Падчерица невзлюбила Машу, пыталась бунтовать. Ожидаемо, что после этого девочку немедленно отправили на обучение в институт благородных девиц. С Андрюшей было чуть легче, хотя и к нему мачеха не испытывала особой любви. Некоторым казалось, что она вовсе не способна любить.

«Папаша был уверен в том, — писала Маша в дневниках, — что любовь моя была просто вспышка неопытного сердца… Если бы он знал, что чувство живёт в душе моей, глубок и скрытно, но живет… С тех пор началась та тихая, постоянная томительная грусть, которая вошла в мой характер и совершенного его изменила».

Двух своих дочек – Марину и Анастасию – Маша воспитывала строго. Мечтала, чтобы старшая дочь пошла по ее стопам, чтобы сделалась пианисткой. В глубине души она приняла решение, что обязательно поможет Марине, если та решит выступать…

Но Марина не испытывала большой тяги к музыке, зато она любила сочинять стихи. Началась борьба: девочке просто не давали бумаги! А когда мать прочла ее поэтические строки, то подвергла их суровой критике. Марина сжалась и запомнила это навсегда.

О скупости Маши тоже ходили легенды. Однажды под дверь ее кабинета, где она проверяла счета, Настя просунула листок: «Мама! Сухих плодов, пожалуйста!». Эта записка растрогала мать и каждый из детей получил по половинке сухой груши к полднику… У семьи с достатком даже сахар выдавался не каждый день!

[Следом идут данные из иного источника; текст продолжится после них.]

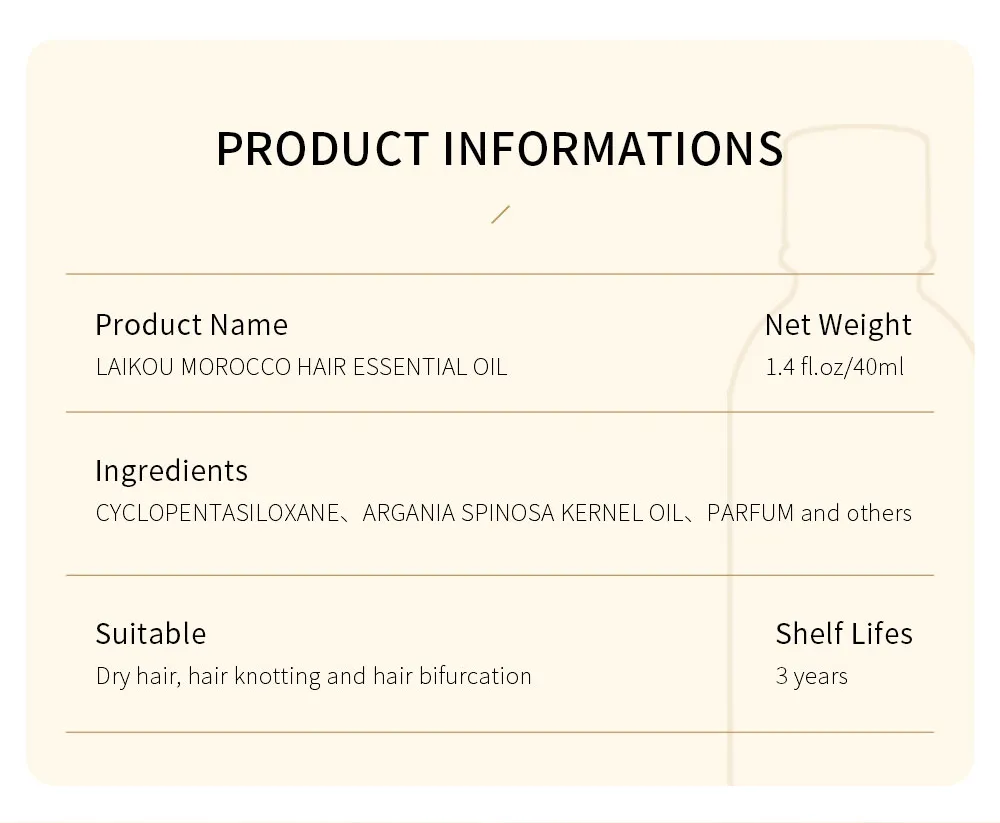The width and height of the screenshot is (1000, 823).
Task: Click the 'hair knotting' phrase
Action: pyautogui.click(x=253, y=677)
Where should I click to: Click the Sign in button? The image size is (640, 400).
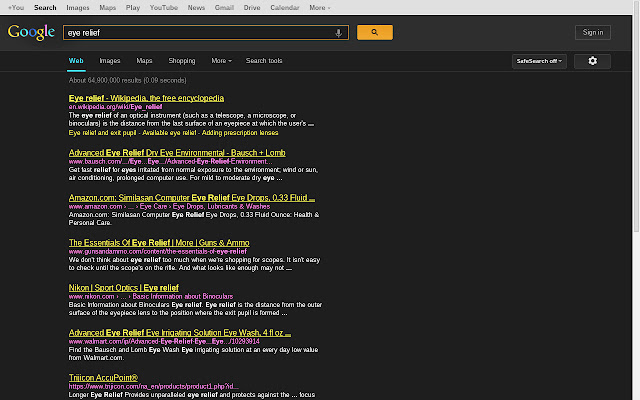click(x=592, y=33)
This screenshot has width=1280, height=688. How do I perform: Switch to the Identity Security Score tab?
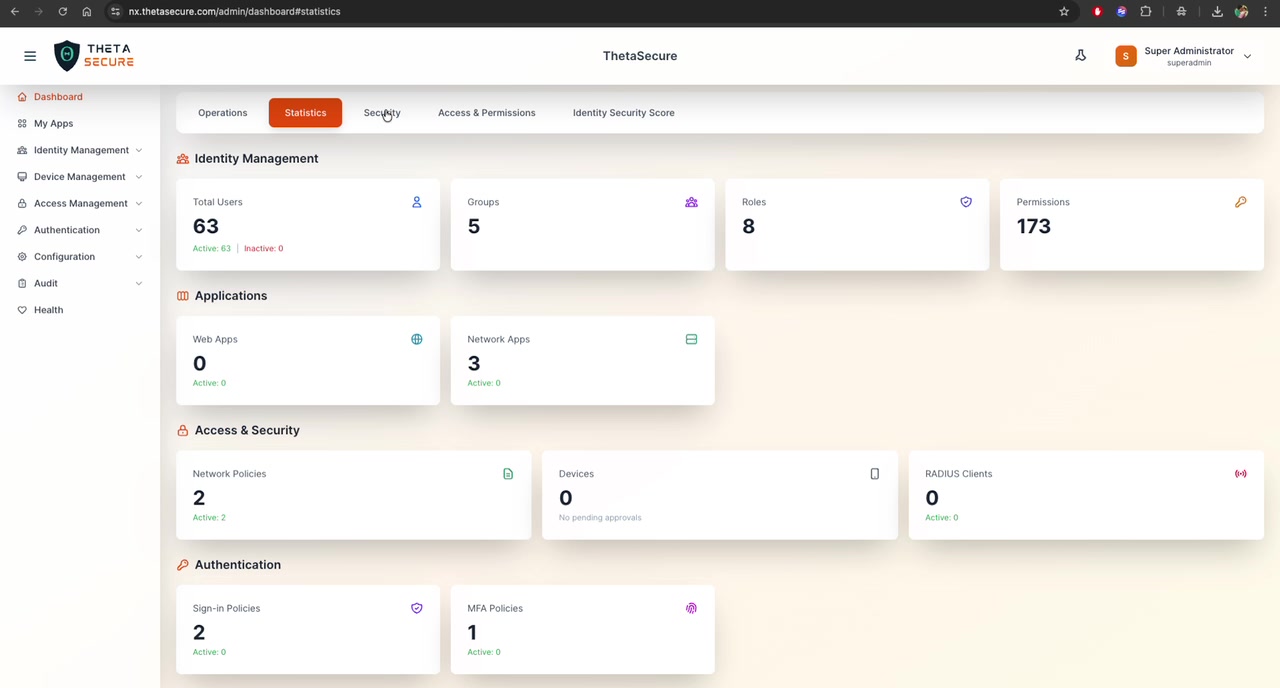pyautogui.click(x=623, y=113)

Младшую, Настю, более покладистую и спокойную, Маша явно любила больше. А Марина ее разочаровывала – слишком вспыльчивая, дерзкая, самолюбивая. Однажды посмела сравнить себя с самим Пушкиным! Мать одергивала ее, пыталась вразумить, но от этого Марина только еще больше хорохорилась…

Свою любовь она навсегда спрятала так далеко, что никто и не мог подумать, что она еще бушует в ней. Для Ивана Цветаева она стала идеальной женой – хозяйкой, советчицей и даже секретарем. Вела за него переписку с десятками людей по всему миру.

Устраивала приемы и «деловые завтраки», на которых собирались меценаты. Сопровождала его в путешествиях, когда он искал экспонаты для музея. А в свободный миг она шла к музыкальному инструменту.

Музыка стекала с ее рук. Только тогда можно было увидеть другую Машу – ту самую, с «неопытным сердцем» …

В 1902-м году у Маши нашли туберкулез. Цветаев готовил открытие музея изящных искусств, и жена, даже будучи смертельно больной, продолжала изо всех сил помогать ему. Когда ей стало совсем плохо, родные отвезли Машу в Тарусу, где у Цветаевых имелась дача. Там проходили ее последние дни.

Она уже была почти без сознания, а ее пальцы все еще летали над одеялом. Они повторяли давным-давно выученную музыкальную композицию. «Мне жаль музыки и солнца», — еле слышно произнесла Маша 5 июля 1906 года. Это были ее последние слова.

О ее дочери вы, наверняка слышали – это Марина Цветаева. Мать двух дочерей, из которых она также сильно любила одну и совершенно не выносила другую. Впрочем, это уже другая история.